What does it mean to do again, to do anew, or to return to?

We began with play.

We played ourselves, telling each other a truth and a lie.

We repeated each other.

We repeated ourselves.

Replicating our ways of being.

We tried to remember and we actively forgot

We made the effort of remembering visible, letting the struggle of recalling guide us somewhere new

We let our mistakes reshape the game.

Following a trajectory of what was erased and what was gained along the way.

Setting rules that were impossible to follow

The breakdown of a system a validation of its presence.


THE RULES

The game we created followed three phases, gradually becoming more complex


1. RE-TELLING

We are all stood in a line along the back of the space.

The first member walks to the other side of the space and turns to face the line.

They tell the group one truth and one lie about themselves.

They return to the line.

The next member follows, retelling the first person's story as accurately as possible, then adding on their own.

The next person does the same, adding theres. And so on and so on...

Any mistakes made had to be adopted by the next person.


2. REMEMBERING

The rules of phase one continue.

If someone forgets a line, they have to recall the first time they forgot their lines whilst performing.

These additions have to be memorized by the rest of the company and added in at the same points.

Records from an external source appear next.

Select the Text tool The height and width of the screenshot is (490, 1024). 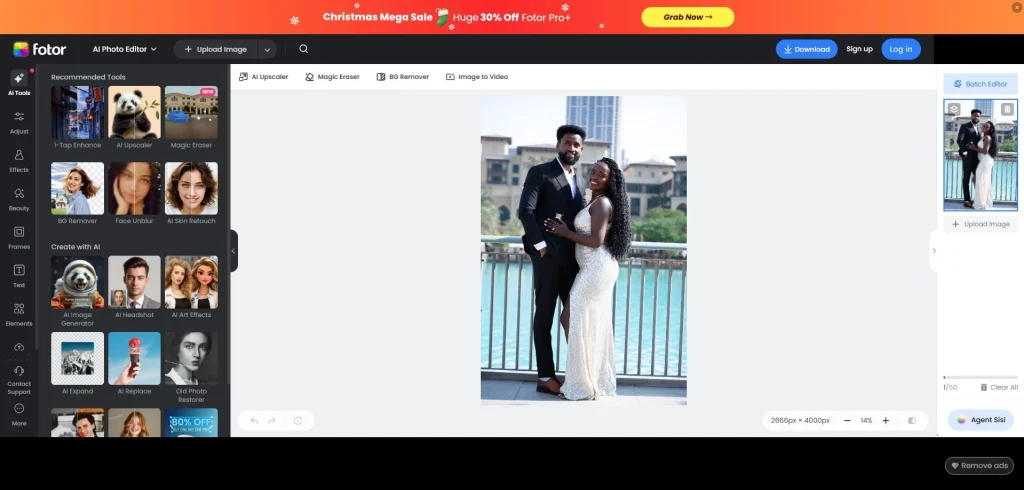click(x=19, y=275)
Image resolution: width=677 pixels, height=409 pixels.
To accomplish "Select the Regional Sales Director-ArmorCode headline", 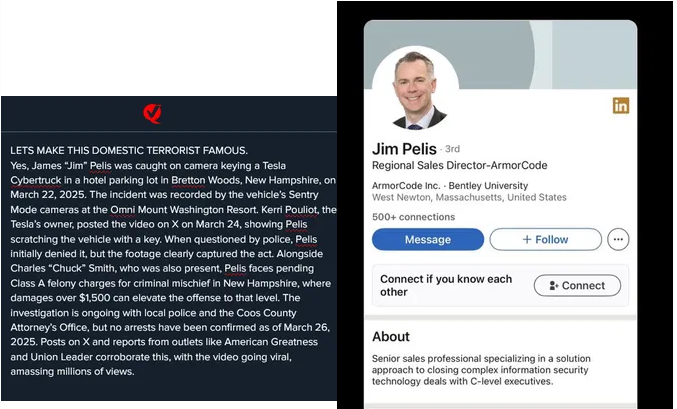I will click(x=459, y=165).
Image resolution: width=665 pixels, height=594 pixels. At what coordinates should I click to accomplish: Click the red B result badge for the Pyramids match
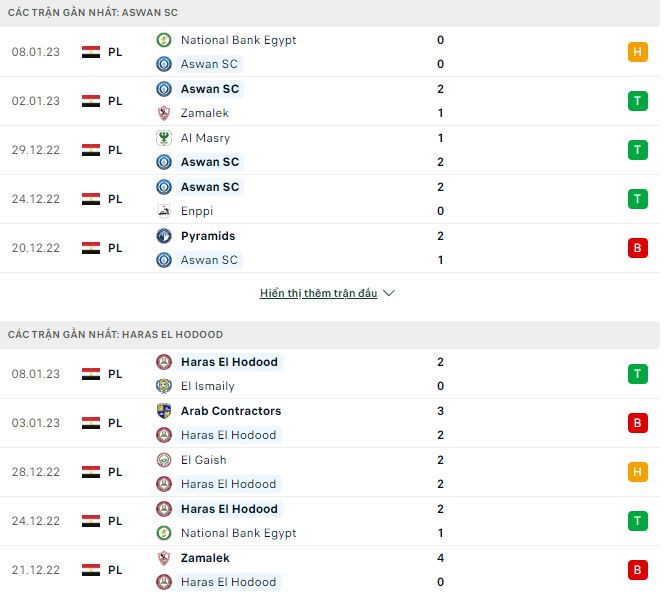pos(638,248)
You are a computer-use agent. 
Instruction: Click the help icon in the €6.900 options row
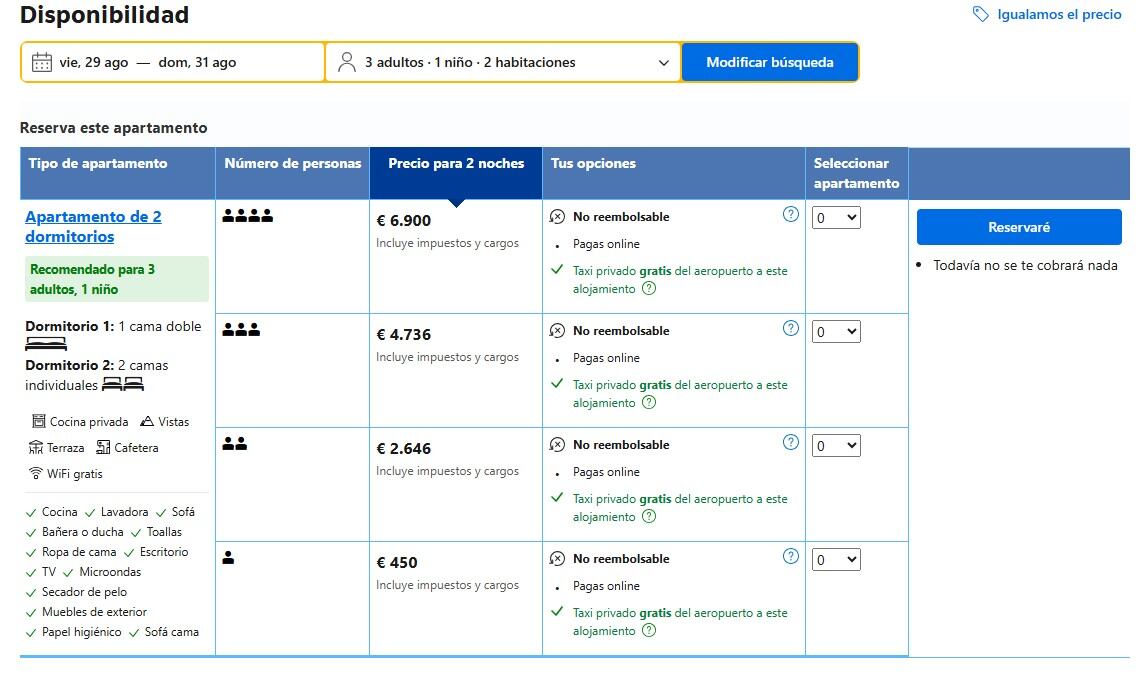[791, 214]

The whole time we are less concerned with the 'original' and only attempting to repeat the one before, allowing the truth to be reconstructed.


3. RE-CLAIMING

The rules of phase one and two continue.

If someone is telling your story wrong, you can go and correct them, repeating the original and reclaiming the 'truth'.


FEEDBACK

The position you were in brought attention to the space in-between the person telling and the people trying to absorb the information to later repeat.
The inclusion of 'the first time I forgot my line...' was interesting and fun.
The performance of trying to remember, and the difficulty of it...how does it affect your body and voice in that moment you forget?
It was intellectually rich and amusing.
There was a lot in the form, with repetition comes difference and what you're doing becomes something else. What is gained and what is lost? Perhaps the things that are forgotten/erased relate to the lost energy in entropy.